Anyone trying to track the proxy will have no ability to link that agent to when it was reused by another individual with a different profile. No history, cookies, or other tracking beacons of any use hence the double-blind principle. The M-D repository collects profiles that have a hashed identifier. To reach an individual on behalf of an advertiser, they broadcast a request based on their M-D profile (push). If an individual responds the M-D repository only knows that an agent has transacted with one of their M-D profiles in their datastore, one of many, and has responded but not identifying the unique individual. There are additional steps that preserve anonymity, but the process does not provide information to the datastore about a specific individual.
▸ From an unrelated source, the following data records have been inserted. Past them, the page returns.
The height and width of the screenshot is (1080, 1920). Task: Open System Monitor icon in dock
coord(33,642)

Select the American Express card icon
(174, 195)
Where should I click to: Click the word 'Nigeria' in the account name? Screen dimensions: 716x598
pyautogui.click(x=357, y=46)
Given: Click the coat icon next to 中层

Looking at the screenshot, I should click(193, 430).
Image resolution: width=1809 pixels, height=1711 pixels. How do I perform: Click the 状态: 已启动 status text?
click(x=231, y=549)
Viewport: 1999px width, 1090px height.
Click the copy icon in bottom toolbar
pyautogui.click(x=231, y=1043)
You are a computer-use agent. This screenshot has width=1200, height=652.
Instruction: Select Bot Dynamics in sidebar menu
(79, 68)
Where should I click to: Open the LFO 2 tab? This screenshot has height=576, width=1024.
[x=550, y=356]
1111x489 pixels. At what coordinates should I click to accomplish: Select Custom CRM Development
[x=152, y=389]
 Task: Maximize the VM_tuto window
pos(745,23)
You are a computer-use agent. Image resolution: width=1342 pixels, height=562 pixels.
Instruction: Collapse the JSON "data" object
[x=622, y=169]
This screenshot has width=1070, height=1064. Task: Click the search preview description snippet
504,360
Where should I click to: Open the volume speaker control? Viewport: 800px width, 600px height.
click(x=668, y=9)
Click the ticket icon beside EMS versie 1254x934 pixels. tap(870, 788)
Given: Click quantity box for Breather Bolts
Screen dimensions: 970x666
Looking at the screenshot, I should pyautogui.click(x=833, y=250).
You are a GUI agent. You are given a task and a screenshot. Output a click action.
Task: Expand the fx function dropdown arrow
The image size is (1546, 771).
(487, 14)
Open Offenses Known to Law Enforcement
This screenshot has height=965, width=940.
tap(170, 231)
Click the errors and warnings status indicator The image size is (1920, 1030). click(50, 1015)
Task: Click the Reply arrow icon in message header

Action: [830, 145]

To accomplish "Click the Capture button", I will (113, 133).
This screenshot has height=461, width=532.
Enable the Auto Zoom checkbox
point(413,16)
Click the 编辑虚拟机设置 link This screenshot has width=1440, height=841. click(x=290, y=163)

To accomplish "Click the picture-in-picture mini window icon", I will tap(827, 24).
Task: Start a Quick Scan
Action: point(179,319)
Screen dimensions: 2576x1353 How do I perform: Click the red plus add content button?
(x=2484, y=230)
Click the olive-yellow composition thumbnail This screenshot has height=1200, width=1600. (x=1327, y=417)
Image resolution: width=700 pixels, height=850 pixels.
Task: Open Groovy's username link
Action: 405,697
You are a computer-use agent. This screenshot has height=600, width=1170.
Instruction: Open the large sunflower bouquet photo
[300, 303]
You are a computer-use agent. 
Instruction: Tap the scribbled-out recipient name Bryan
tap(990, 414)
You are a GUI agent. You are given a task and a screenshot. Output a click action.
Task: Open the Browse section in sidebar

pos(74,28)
The current ways of measuring impressions such as click throughs and engagement are unaffected, but privacy is maintained until a transaction is completed. What is different is that this approach lends itself to performing data modeling at the edge with the individual, and not at a central system. The central M-D datastore can be updated based on transaction outcomes without compromising an individual’s profile. One benefit is that it disintermediates the role of a data aggregator which relies on tracking online behavior across web sites and applications. With this approach privacy value is negotiated based on the individual intent or sentiment level at the time of the event. If the individual is just exploring, their value Is lower than if they have an intent to transact. This dynamic pricing method makes for an interesting case as there is an implied transfer of value to the individual to the user of their profile. It is analogous to lead generation pricing as compared with web site impression inventory pricing.
Summary
We explored what privacy means in a limited sense. We propose a claim that privacy can be measured, and a value established. Rather than changing the way businesses budget to advertise and market on the Internet, we offer the idea of reallocating existing budgets to engage the individual rather through data aggregators and web publishers. The idea of using proxy agents to preserve anonymity while helping businesses to find prospects is the primary goal. At the same time, ensuring privacy is paramount. Finally, we propose that companies explore the methods outlined to increase their response levels, improve their brand awareness and employ more sophisticated methods for behavioral targeting, but not at the expense of individual privacy.